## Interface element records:
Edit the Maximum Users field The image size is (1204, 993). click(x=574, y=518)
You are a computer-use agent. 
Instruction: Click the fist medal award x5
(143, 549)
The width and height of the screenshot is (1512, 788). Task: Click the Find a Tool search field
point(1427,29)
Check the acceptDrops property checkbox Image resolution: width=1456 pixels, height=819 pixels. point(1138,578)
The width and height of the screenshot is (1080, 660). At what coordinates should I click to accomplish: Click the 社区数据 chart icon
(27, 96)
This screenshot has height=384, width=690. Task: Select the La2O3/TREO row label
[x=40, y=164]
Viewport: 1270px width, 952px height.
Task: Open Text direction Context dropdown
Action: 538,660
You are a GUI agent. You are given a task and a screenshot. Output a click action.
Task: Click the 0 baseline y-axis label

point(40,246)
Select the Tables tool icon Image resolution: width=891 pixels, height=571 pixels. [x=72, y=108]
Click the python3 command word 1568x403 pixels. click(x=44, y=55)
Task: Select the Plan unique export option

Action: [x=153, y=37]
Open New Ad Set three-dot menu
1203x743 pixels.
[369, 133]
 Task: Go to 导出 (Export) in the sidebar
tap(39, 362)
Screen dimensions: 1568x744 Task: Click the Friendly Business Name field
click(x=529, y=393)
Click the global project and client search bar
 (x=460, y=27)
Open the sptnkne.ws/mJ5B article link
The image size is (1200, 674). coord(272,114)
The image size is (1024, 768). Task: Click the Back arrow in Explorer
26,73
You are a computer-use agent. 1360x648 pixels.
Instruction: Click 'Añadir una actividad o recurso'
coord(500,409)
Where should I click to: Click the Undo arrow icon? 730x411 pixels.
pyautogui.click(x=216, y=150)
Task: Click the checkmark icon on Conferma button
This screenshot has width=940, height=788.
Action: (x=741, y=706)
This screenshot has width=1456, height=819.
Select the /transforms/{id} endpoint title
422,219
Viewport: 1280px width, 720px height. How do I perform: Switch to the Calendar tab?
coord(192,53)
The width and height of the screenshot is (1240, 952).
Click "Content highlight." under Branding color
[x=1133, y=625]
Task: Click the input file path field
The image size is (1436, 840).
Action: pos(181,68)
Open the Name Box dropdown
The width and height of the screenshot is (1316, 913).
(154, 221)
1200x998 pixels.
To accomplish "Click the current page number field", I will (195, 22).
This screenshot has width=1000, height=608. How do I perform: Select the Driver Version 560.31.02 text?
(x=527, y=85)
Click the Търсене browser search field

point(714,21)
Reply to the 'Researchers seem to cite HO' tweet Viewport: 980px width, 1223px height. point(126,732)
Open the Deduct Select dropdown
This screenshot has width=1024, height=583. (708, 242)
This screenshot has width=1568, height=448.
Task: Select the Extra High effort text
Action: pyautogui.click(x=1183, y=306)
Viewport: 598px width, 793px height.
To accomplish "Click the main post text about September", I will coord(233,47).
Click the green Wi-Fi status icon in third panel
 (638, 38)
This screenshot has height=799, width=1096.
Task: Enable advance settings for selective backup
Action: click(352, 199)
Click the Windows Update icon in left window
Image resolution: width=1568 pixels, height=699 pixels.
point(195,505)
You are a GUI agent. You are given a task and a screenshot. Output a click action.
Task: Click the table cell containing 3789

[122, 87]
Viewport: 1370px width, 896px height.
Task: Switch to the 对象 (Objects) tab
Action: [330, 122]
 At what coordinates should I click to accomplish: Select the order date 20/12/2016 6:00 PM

## WHAT NEEDS TO BE DONE:
Output every line of the records above as a numbered list, leaving out the blank lines.

## SOLUTION BELOW:
1. Edit the Maximum Users field The image size is (1204, 993). click(x=574, y=518)
2. You are a computer-use agent. 
3. Instruction: Click the fist medal award x5
4. (143, 549)
5. The width and height of the screenshot is (1512, 788). Task: Click the Find a Tool search field
6. point(1427,29)
7. Check the acceptDrops property checkbox Image resolution: width=1456 pixels, height=819 pixels. point(1138,578)
8. The width and height of the screenshot is (1080, 660). At what coordinates should I click to accomplish: Click the 社区数据 chart icon
9. (27, 96)
10. This screenshot has height=384, width=690. Task: Select the La2O3/TREO row label
11. [x=40, y=164]
12. Viewport: 1270px width, 952px height.
13. Task: Open Text direction Context dropdown
14. Action: 538,660
15. You are a GUI agent. You are given a task and a screenshot. Output a click action.
16. Task: Click the 0 baseline y-axis label
17. point(40,246)
18. Select the Tables tool icon Image resolution: width=891 pixels, height=571 pixels. [x=72, y=108]
19. Click the python3 command word 1568x403 pixels. click(x=44, y=55)
20. Task: Select the Plan unique export option
21. Action: [x=153, y=37]
22. Open New Ad Set three-dot menu
23. 1203x743 pixels.
24. [369, 133]
25.  Task: Go to 导出 (Export) in the sidebar
26. tap(39, 362)
27. Screen dimensions: 1568x744 Task: Click the Friendly Business Name field
28. click(x=529, y=393)
29. Click the global project and client search bar
30.  (x=460, y=27)
31. Open the sptnkne.ws/mJ5B article link
32. The image size is (1200, 674). coord(272,114)
33. The image size is (1024, 768). Task: Click the Back arrow in Explorer
34. 26,73
35. You are a computer-use agent. 1360x648 pixels.
36. Instruction: Click 'Añadir una actividad o recurso'
37. coord(500,409)
38. Where should I click to: Click the Undo arrow icon? 730x411 pixels.
39. pyautogui.click(x=216, y=150)
40. Task: Click the checkmark icon on Conferma button
41. This screenshot has width=940, height=788.
42. Action: (x=741, y=706)
43. This screenshot has width=1456, height=819.
44. Select the /transforms/{id} endpoint title
45. 422,219
46. Viewport: 1280px width, 720px height. How do I perform: Switch to the Calendar tab?
47. coord(192,53)
48. The width and height of the screenshot is (1240, 952).
49. Click "Content highlight." under Branding color
50. [x=1133, y=625]
51. Task: Click the input file path field
52. The image size is (1436, 840).
53. Action: pos(181,68)
54. Open the Name Box dropdown
55. The width and height of the screenshot is (1316, 913).
56. (154, 221)
57. 1200x998 pixels.
58. To accomplish "Click the current page number field", I will (195, 22).
59. This screenshot has width=1000, height=608. How do I perform: Select the Driver Version 560.31.02 text?
60. (x=527, y=85)
61. Click the Търсене browser search field
62. point(714,21)
63. Reply to the 'Researchers seem to cite HO' tweet Viewport: 980px width, 1223px height. point(126,732)
64. Open the Deduct Select dropdown
65. This screenshot has width=1024, height=583. (708, 242)
66. This screenshot has width=1568, height=448.
67. Task: Select the Extra High effort text
68. Action: pyautogui.click(x=1183, y=306)
69. Viewport: 598px width, 793px height.
70. To accomplish "Click the main post text about September", I will coord(233,47).
71. Click the green Wi-Fi status icon in third panel
72.  (638, 38)
73. This screenshot has height=799, width=1096.
74. Task: Enable advance settings for selective backup
75. Action: click(352, 199)
76. Click the Windows Update icon in left window
77. Image resolution: width=1568 pixels, height=699 pixels.
78. point(195,505)
79. You are a GUI agent. You are given a task and a screenshot. Output a click action.
80. Task: Click the table cell containing 3789
81. [122, 87]
82. Viewport: 1370px width, 896px height.
83. Task: Switch to the 对象 (Objects) tab
84. Action: [330, 122]
85.  At what coordinates should I click to accomplish: Select the order date 20/12/2016 6:00 PM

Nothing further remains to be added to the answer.